— BEGIN Data in this exercise —

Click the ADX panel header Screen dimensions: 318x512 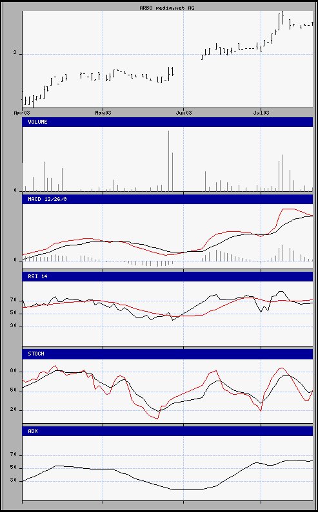click(x=168, y=431)
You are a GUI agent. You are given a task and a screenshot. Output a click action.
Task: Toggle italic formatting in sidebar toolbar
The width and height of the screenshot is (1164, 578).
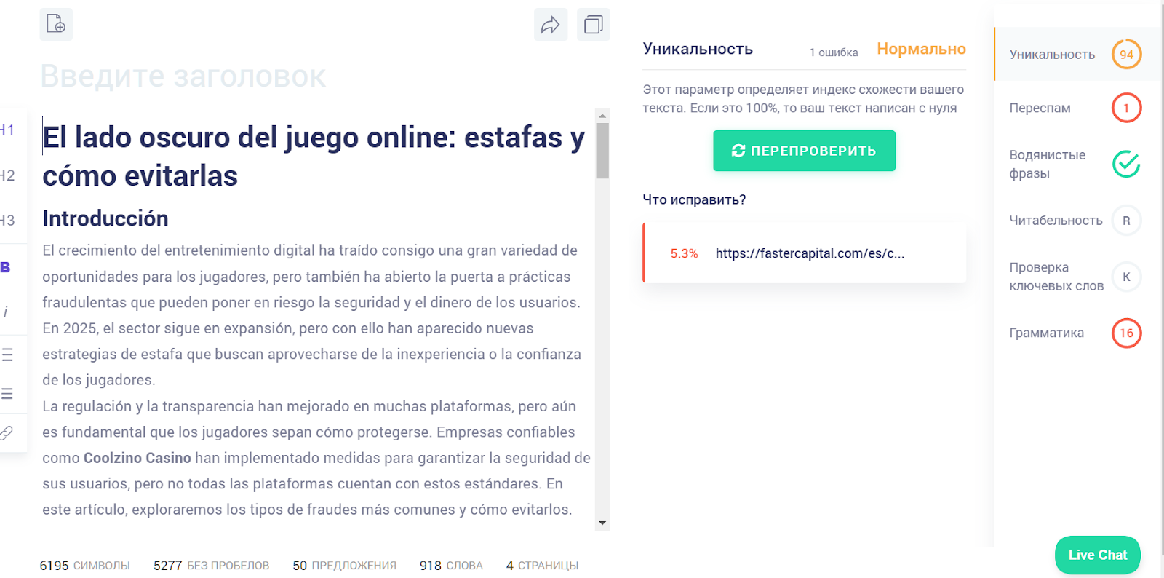click(x=6, y=312)
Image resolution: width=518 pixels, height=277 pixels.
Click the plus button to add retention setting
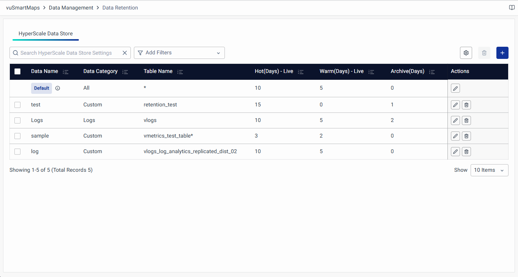[502, 53]
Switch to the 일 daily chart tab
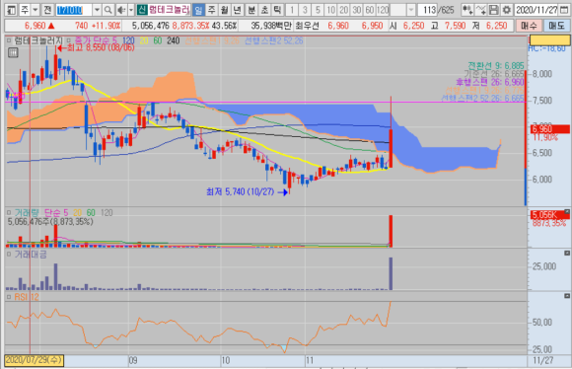572x369 pixels. [x=198, y=10]
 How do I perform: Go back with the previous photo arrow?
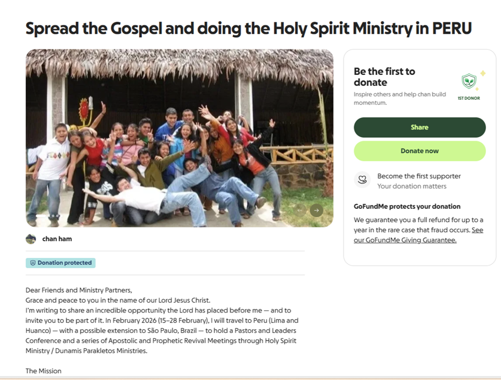[x=300, y=210]
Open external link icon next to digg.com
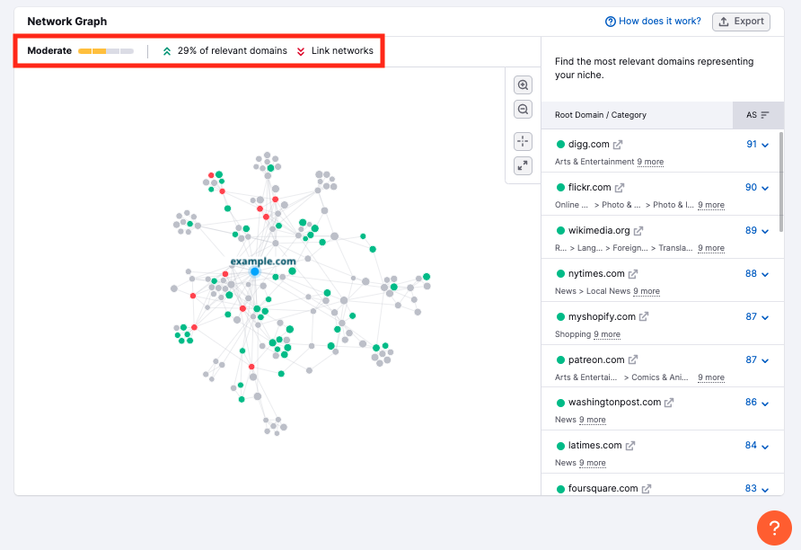 click(x=618, y=145)
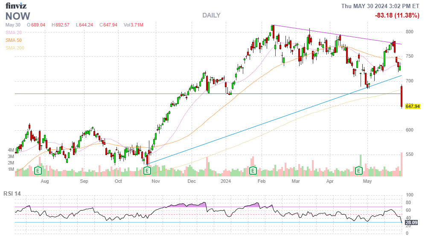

— END Data in this exercise —

Exercise brief = Locate every line in the listing that contains the string "height" and copy each one in full. Case counts.

The completed task =
The width and height of the screenshot is (1164, 578).
Image resolution: width=518 pixels, height=277 pixels.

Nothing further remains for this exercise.